▶ _Task to carry out_
Once you have read the entries below, repeat all of them exactly.

▶ _Working data_
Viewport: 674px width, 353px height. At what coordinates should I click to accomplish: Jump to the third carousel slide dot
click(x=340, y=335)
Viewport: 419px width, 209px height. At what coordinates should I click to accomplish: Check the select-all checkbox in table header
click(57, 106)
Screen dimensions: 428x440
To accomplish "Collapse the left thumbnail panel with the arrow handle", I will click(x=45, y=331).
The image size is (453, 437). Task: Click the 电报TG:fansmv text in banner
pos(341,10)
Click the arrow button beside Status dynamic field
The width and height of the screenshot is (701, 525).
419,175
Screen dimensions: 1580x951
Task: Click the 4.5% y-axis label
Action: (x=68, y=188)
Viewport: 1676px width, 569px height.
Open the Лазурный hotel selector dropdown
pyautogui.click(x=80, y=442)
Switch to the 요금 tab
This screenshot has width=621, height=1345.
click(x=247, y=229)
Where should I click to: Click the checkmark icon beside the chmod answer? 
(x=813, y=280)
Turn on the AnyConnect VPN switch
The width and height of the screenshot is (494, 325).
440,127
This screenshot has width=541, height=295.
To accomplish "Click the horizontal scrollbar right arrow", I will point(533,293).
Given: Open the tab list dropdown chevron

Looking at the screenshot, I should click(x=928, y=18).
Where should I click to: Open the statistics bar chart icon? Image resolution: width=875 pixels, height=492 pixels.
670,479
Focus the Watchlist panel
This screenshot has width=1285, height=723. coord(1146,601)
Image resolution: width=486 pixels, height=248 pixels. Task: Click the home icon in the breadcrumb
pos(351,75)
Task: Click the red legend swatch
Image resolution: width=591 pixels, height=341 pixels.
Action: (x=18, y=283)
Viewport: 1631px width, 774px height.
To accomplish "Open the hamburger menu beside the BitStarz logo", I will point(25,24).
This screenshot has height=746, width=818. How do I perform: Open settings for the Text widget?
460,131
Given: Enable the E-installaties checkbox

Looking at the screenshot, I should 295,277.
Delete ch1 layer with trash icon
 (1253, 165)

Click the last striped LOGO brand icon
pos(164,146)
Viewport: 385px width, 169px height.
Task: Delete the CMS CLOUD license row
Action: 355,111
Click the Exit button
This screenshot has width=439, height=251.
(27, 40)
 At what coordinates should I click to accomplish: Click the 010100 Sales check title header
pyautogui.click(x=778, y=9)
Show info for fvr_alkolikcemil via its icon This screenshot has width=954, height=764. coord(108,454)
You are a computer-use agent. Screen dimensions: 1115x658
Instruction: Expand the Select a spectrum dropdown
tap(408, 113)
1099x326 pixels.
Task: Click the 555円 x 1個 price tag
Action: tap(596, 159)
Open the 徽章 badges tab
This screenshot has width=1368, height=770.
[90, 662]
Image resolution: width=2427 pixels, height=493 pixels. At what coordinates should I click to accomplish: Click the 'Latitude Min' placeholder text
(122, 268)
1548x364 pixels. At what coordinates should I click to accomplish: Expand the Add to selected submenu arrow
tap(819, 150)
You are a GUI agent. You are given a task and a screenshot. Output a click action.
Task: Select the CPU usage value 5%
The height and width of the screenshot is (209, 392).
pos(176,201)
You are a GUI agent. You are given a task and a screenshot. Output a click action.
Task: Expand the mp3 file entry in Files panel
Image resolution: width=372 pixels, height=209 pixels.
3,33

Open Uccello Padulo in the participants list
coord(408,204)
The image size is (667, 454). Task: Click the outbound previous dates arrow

▶ _Task result_
Viewport: 674px width, 353px height. At what coordinates should I click to accomplish: Jump to the third carousel slide dot
click(x=340, y=335)
Viewport: 419px width, 209px height. At what coordinates should I click to accomplish: Check the select-all checkbox in table header
click(57, 106)
Screen dimensions: 428x440
To accomplish "Collapse the left thumbnail panel with the arrow handle", I will click(x=45, y=331).
The image size is (453, 437). Task: Click the 电报TG:fansmv text in banner
pos(341,10)
Click the arrow button beside Status dynamic field
The width and height of the screenshot is (701, 525).
419,175
Screen dimensions: 1580x951
Task: Click the 4.5% y-axis label
Action: (x=68, y=188)
Viewport: 1676px width, 569px height.
Open the Лазурный hotel selector dropdown
pyautogui.click(x=80, y=442)
Switch to the 요금 tab
This screenshot has width=621, height=1345.
click(x=247, y=229)
Where should I click to: Click the checkmark icon beside the chmod answer? 
(x=813, y=280)
Turn on the AnyConnect VPN switch
The width and height of the screenshot is (494, 325).
440,127
This screenshot has width=541, height=295.
To accomplish "Click the horizontal scrollbar right arrow", I will point(533,293).
Given: Open the tab list dropdown chevron

Looking at the screenshot, I should click(x=928, y=18).
Where should I click to: Open the statistics bar chart icon? Image resolution: width=875 pixels, height=492 pixels.
670,479
Focus the Watchlist panel
This screenshot has width=1285, height=723. coord(1146,601)
Image resolution: width=486 pixels, height=248 pixels. Task: Click the home icon in the breadcrumb
pos(351,75)
Task: Click the red legend swatch
Image resolution: width=591 pixels, height=341 pixels.
Action: (x=18, y=283)
Viewport: 1631px width, 774px height.
To accomplish "Open the hamburger menu beside the BitStarz logo", I will point(25,24).
This screenshot has height=746, width=818. How do I perform: Open settings for the Text widget?
460,131
Given: Enable the E-installaties checkbox

Looking at the screenshot, I should 295,277.
Delete ch1 layer with trash icon
 (1253, 165)

Click the last striped LOGO brand icon
pos(164,146)
Viewport: 385px width, 169px height.
Task: Delete the CMS CLOUD license row
Action: 355,111
Click the Exit button
This screenshot has width=439, height=251.
(27, 40)
 At what coordinates should I click to accomplish: Click the 010100 Sales check title header
pyautogui.click(x=778, y=9)
Show info for fvr_alkolikcemil via its icon This screenshot has width=954, height=764. coord(108,454)
You are a computer-use agent. Screen dimensions: 1115x658
Instruction: Expand the Select a spectrum dropdown
tap(408, 113)
1099x326 pixels.
Task: Click the 555円 x 1個 price tag
Action: tap(596, 159)
Open the 徽章 badges tab
This screenshot has width=1368, height=770.
[90, 662]
Image resolution: width=2427 pixels, height=493 pixels. At what coordinates should I click to accomplish: Click the 'Latitude Min' placeholder text
(122, 268)
1548x364 pixels. At what coordinates should I click to accomplish: Expand the Add to selected submenu arrow
tap(819, 150)
You are a GUI agent. You are given a task and a screenshot. Output a click action.
Task: Select the CPU usage value 5%
The height and width of the screenshot is (209, 392).
pos(176,201)
You are a GUI agent. You are given a task and a screenshot. Output a click action.
Task: Expand the mp3 file entry in Files panel
Image resolution: width=372 pixels, height=209 pixels.
3,33

Open Uccello Padulo in the participants list
coord(408,204)
The image size is (667, 454). Task: Click the outbound previous dates arrow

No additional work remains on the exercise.